Flexibility via `partition_bundle` (cont.) {.smaller}

as.matrix(dtm)[sort(sample(1:913, 10)), c(1:5, 300:304)]

Using `as.speeches()` to create a partition_bundle {.smaller}

doit <- !file.exists("~/lab/tmp/unga2000s_speeches_lds.RData")

in plenary protocols a plausible definition of documents a document-term-matrix should be based on could be a single speech of a delegate. The polmineR package provides a method to create a partition_bundle of speeches with the as.speeches() method. This can be applied to both corpora and partition objects.
the segmentation of plenary protocols follows the heuristical assumption that a speech is an utterance of a single speaker on one day which is not interrupted by another speaker's utterance longer than 500 tokens.
otherwise shorter interruptions such as interjections or questions would lead to the identification of one actually coherent speech of a speaker as two seperate speakers. At the same time, the possibility that one speaker presents multiple speeches on one day is taken into account.

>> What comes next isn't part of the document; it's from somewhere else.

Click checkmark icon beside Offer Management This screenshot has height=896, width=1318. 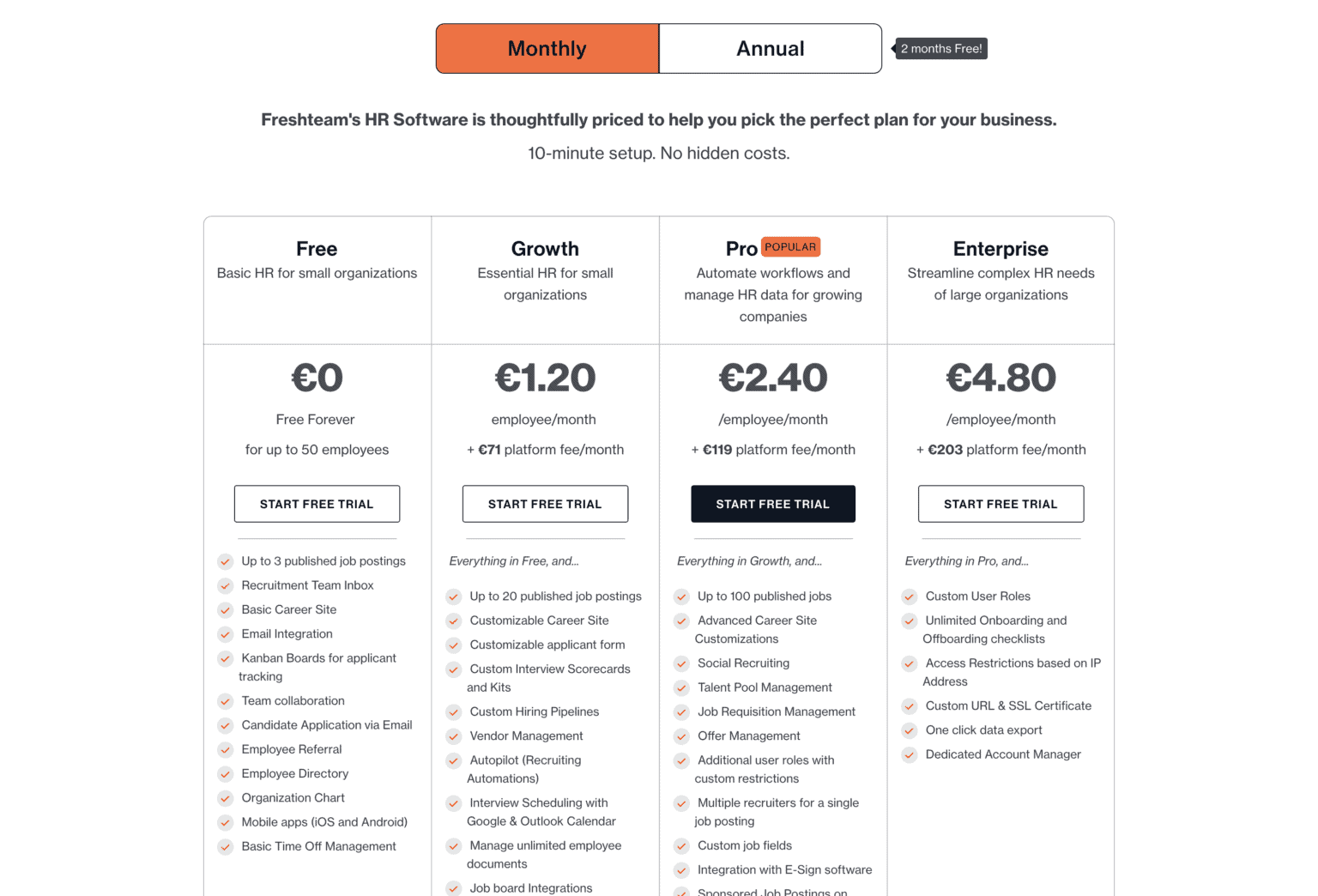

unga_2000s <- partition("UNGA", year = 2000:2010)
unga_2000s_speeches <- as.speeches(unga_2000s, s_attribute_date = "date", s_attribute_name = "speaker")
unga_2000s_speeches <- enrich(unga_2000s_speeches, p_attribute = "word")
dtm <- polmineR::as.DocumentTermMatrix(unga_2000s_speeches, col = "count")

Shrinking the Matrix {.smaller}

in most use cases (for example topic modelling) a matrix which was not filtered at all will be unnecessarily large, resulting in longer computer times and noisier results. Hence, it is recommended to prune the matrix, removing words that rarely occur as well as noisy words and stopwords.
in the following, in a first step we remove documents with a length of less than a certain threshold (here arbitrarily set to 100 words). The length of the document equals the sum of the token counts per row (row_sums).

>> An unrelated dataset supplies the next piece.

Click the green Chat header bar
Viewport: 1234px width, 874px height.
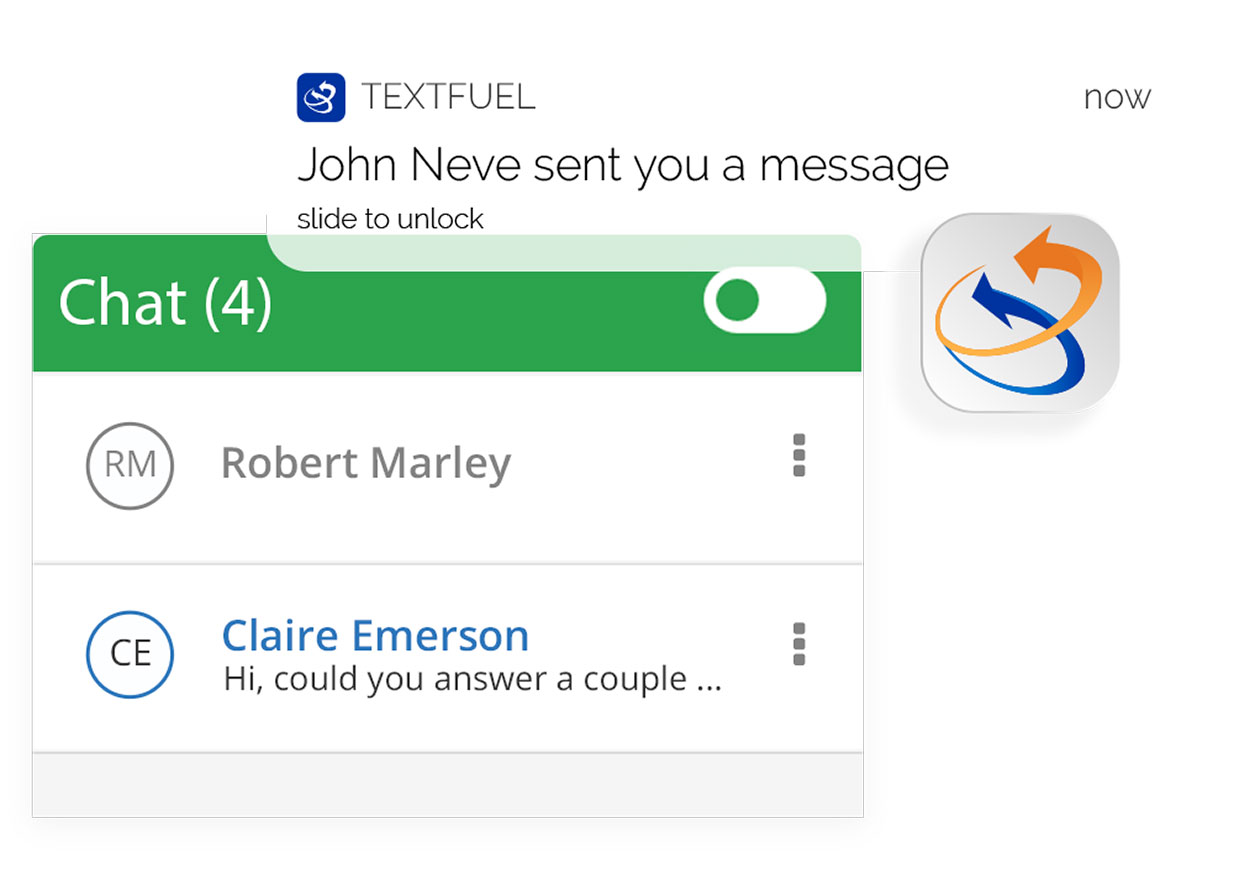[x=447, y=303]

short_docs <- which(slam::row_sums(dtm) < 100)
if (length(short_docs) > 0) dtm <- dtm[-short_docs,]

in a second step we identify words which occur less than 5 times in all documents (col_sums). These words are removed from the Document-Term-Matrix (dtm).

rare_words <- which(slam::col_sums(dtm) < 5)
if (length(rare_words) > 0) dtm <- dtm[,-rare_words]

Additional Filtering {.smaller}

the noise() method of the polmineR package supports the identification of noisy words within the vocabulary (tokens with special characters, stopwords). These are removed as well.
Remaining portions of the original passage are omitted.